For some reason, .shift()'ing the first record from the array made it 300 times faster to traverse (the biggest performance being seen in v8, but it seems to be valid for all the browsers I've tried it in).
I doubt I'll abuse this as I don't think the actual traversal is a bottleneck, but does anyone know why this behaviour occurs?
Edit: Incorrect use of jsPerf was the underlying issue here, see my answer below.
Upvotes: 5
Views: 350
Reputation: 19294
The performance test is filled with countless errors.
Most important one is to take a sample length of 1000. With today's processor, traversing a 1000 items array is done instantly, and you measure more the time taken by the first array method you call (shift, slice, ...) than the actual array traversal.
So you have to
1) use a much longer array,
2) do the slice/shift/... BEFORE the loops since that's not what you want to measure.
You will then see that there's no magic, and that the array traversal takes the same time for all arrays.
i started in http://jsperf.com/spliced-vs-non-spliced/4, for normal/sliced(0,0) and shift() cases. differences in performance are inferior to measure error.
Upvotes: 1
Reputation: 3312
Okay, it turns out this is actually a misunderstanding on my part of how jsPerf works.

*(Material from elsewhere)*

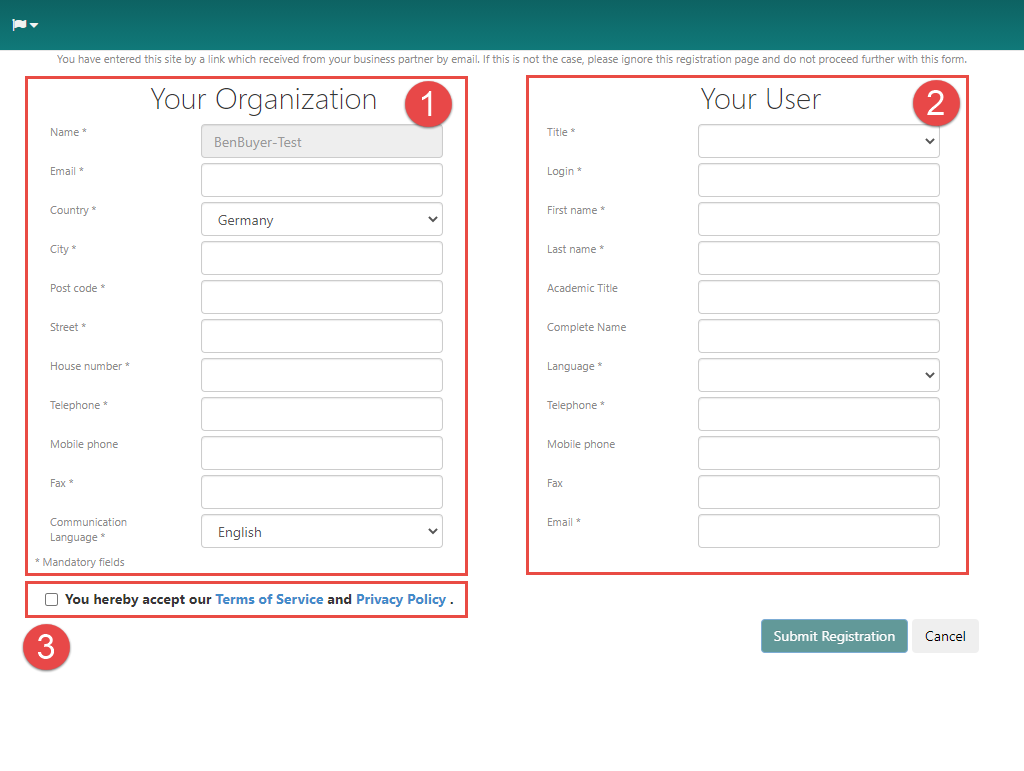Screen dimensions: 1024x771
Task: Focus the organization Email input field
Action: click(321, 181)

The setup section of the script is something that's run at the beginning of each set of loops rather than running it everytime it tries the script.
As shown here the numbers actually turn out as you'd expect.
Upvotes: 0
Reputation: 3603
So I tried removing the for-loops from each of the functions, comparing the core array functions to the for-loop itself.
http://jsperf.com/spliced-vs-non-spliced/3
The benchmarks are scaling orders of magnitude due to these simple differences in the inner-workings of each function. By simplifying to the bare minimum parts, we are able to isolate the real differences. I doubt based on this that the for-loop is actually traversing any faster or slower - it just appears that way because of the other functions in the test.
Despite the misinterpretation, it is still VERY helpful to shed light on how the Array functions work and how JavaScript developers should be applying them.